Collected data entries:
========
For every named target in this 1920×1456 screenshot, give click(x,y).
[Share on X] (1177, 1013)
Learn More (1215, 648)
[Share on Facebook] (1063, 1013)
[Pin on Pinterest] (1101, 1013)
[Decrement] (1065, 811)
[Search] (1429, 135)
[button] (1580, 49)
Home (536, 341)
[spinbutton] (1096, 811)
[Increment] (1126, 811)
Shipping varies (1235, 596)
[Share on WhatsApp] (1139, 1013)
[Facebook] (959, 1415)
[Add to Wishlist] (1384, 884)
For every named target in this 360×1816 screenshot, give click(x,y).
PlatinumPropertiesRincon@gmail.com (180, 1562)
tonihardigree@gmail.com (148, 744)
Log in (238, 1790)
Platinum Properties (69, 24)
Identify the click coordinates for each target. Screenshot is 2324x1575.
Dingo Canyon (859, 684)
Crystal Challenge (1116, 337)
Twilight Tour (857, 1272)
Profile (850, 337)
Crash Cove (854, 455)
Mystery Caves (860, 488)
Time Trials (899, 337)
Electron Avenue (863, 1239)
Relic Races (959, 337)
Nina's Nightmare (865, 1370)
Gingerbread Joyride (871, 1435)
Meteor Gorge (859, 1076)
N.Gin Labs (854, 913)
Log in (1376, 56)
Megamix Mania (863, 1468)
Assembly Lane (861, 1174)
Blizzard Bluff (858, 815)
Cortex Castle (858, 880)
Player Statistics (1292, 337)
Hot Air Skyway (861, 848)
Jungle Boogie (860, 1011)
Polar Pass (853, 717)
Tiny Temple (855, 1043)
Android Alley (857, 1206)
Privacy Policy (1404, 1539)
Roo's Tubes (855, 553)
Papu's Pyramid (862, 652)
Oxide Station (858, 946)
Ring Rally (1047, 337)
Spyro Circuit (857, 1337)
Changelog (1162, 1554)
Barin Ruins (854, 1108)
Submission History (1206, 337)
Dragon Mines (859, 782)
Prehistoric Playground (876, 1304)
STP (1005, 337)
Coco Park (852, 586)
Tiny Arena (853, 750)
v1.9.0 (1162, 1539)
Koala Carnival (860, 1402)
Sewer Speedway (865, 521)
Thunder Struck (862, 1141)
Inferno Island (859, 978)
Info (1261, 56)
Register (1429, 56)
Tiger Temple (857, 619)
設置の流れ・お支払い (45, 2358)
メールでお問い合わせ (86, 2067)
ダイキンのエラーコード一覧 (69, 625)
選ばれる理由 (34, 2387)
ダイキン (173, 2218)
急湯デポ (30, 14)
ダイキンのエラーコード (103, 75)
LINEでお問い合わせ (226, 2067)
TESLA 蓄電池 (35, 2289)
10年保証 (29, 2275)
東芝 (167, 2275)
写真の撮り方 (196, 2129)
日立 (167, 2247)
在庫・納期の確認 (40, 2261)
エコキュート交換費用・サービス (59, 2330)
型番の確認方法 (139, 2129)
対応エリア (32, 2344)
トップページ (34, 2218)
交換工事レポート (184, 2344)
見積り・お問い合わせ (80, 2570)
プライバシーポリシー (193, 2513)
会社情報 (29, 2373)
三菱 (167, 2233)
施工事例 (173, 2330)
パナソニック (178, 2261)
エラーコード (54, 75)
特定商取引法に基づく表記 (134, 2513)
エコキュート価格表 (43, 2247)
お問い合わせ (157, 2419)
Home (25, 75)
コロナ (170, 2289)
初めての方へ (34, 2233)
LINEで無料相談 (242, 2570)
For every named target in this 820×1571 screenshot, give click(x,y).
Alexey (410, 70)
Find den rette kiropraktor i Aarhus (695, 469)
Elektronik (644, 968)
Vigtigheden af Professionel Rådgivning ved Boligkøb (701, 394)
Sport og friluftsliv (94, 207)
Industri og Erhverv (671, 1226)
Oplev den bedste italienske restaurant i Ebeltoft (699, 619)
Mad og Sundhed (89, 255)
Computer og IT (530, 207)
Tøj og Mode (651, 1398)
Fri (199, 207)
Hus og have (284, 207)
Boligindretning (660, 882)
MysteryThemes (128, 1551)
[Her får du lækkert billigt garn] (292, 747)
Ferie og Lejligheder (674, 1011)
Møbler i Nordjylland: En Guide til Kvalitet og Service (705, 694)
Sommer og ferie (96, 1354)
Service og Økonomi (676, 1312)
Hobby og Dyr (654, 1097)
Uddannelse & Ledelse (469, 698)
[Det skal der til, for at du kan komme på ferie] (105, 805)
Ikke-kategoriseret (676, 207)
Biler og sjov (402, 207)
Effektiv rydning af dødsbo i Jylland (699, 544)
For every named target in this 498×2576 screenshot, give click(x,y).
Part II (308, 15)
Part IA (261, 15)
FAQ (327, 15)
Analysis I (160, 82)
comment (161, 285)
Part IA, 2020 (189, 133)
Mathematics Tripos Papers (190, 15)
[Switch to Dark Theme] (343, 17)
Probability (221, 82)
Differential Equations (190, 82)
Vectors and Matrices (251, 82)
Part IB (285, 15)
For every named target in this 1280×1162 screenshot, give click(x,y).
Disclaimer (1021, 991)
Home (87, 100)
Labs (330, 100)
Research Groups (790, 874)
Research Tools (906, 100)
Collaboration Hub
========
TO DO: Every line from the line containing "Oplev den bedste" through the line containing "Møbler i Nordjylland: En" in the records above must be retyped exactly. Leave out the rest.

WRITTEN RESPONSE:
Oplev den bedste italienske restaurant i Ebeltoft (699, 619)
Mad og Sundhed (89, 255)
Computer og IT (530, 207)
Tøj og Mode (651, 1398)
Fri (199, 207)
Hus og have (284, 207)
Boligindretning (660, 882)
MysteryThemes (128, 1551)
[Her får du lækkert billigt garn] (292, 747)
Ferie og Lejligheder (674, 1011)
Møbler i Nordjylland: En Guide til Kvalitet og Service (705, 694)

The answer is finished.